● Problem set:
• 1. Decide whether each statement below agrees with the passage about effects pedals, answering yes or no and quoting the words of the passage that decide it. (a) Pitch shifting on tape could change the pitch without changing the speed. (b) Roger Mayer's Octavia combined a simple octave interval with a fuzz circuit. (c) Electronic pitch shifting began as a live stage technique.
• 2. Reproduce word for word the stretch of the passage about effects pedals from "The categories we" through "approach the guitar.".

● Document section:
Innovations in manufacturing techniques, inexpensive microprocessors, and computer connectivity help designers push the limits of what is possible within the finite space of an effects pedal. And it can seem like the road to interesting and inspiring guitar tones is sometimes paved by equipment that appears built for obsessive geeks only. Here, we'll try to demystify some of the most mystifying gadgets by breaking them into some loose categories—Pitch, Synth, Destruction, and Ring Mod—and providing some guidance in how to access the tones hidden inside and implement them in your own pursuit of musical majesty.
The categories we investigate here typically cover a single device type. Some effects may fall into several categories and some will defy categories entirely. But as we'll see, the surface complexity of many of these effects often comes with amazing musical potential that can change the way you approach the guitar.
We're kicking things off with pitch shifters, and will be adding a new effect each week for the next three weeks. Let us know in the comments how you use these effects, and what pedals are your favorites.
Pitch Shifters
History
Pitch shifters go back to the earliest days of sound processing. Electronic pitch shifting started as a studio technique with the reel-to-reel tape machine. Psychedelic giants like the Beatles and Jimi Hendrix toyed with speeding up or slowing down reels to change the pitch of a musical passage. The inherent limitation with the tape manipulation approach was that you could not shift the pitch without changing the speed. Also, pitch shifting on tape could not be used on the fly.
One of the earliest stompbox attempts at pitch shift was Roger Mayer's Octavia for Jimi Hendrix—a simple octave interval with a fuzz circuit. In subsequent years the complexity and number of simultaneous intervals that a pitch shift unit can reproduce has grown substantially.

● The data:
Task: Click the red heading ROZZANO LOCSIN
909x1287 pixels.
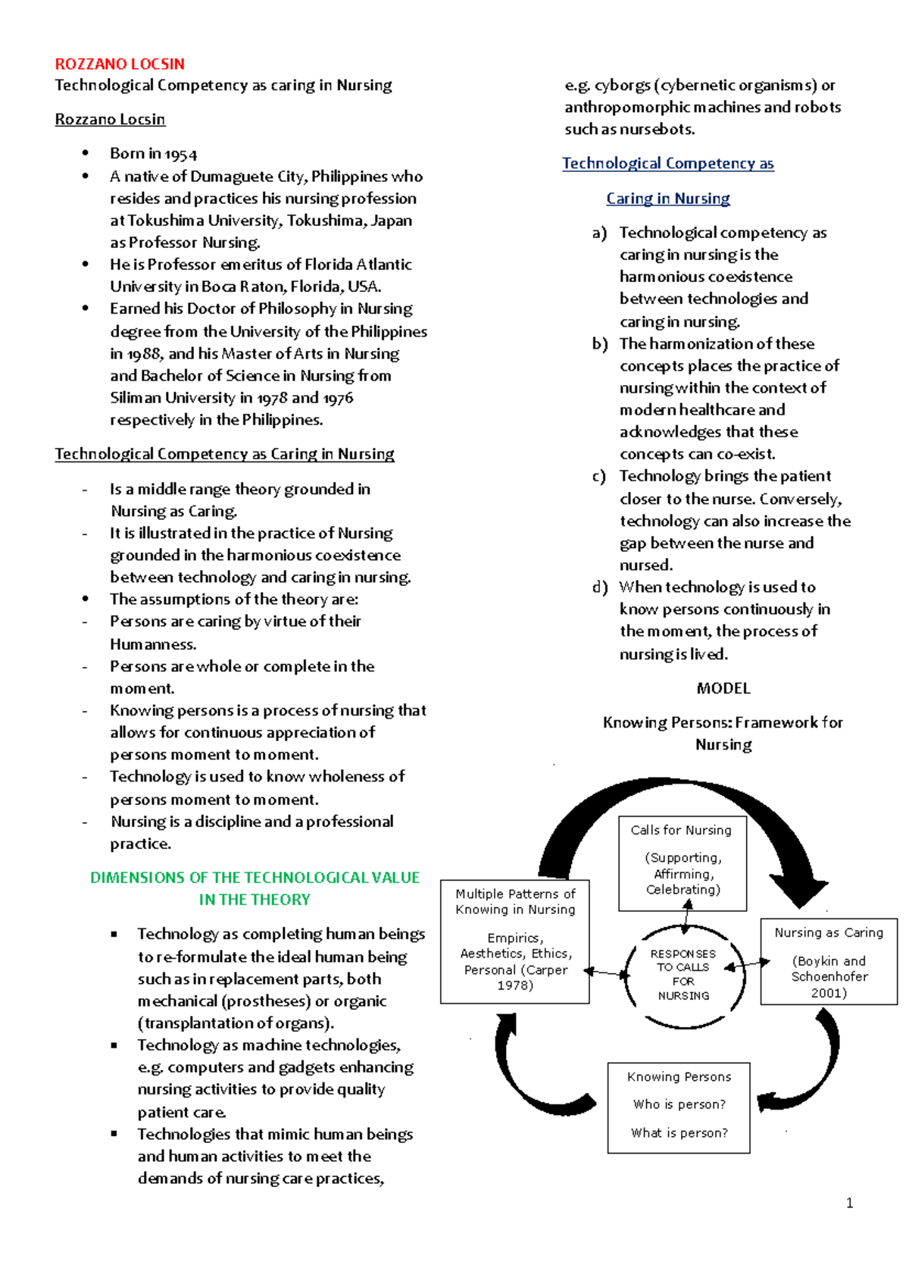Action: tap(120, 64)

● Task-by-task answers:
• 1.
(a) No: "you could not shift the pitch without changing the speed"
(b) Yes: "a simple octave interval with a fuzz circuit"
(c) No: "Electronic pitch shifting started as a studio technique with the reel-to-reel tape machine"

• 2.
The categories we investigate here typically cover a single device type. Some effects may fall into several categories and some will defy categories entirely. But as we'll see, the surface complexity of many of these effects often comes with amazing musical potential that can change the way you approach the guitar.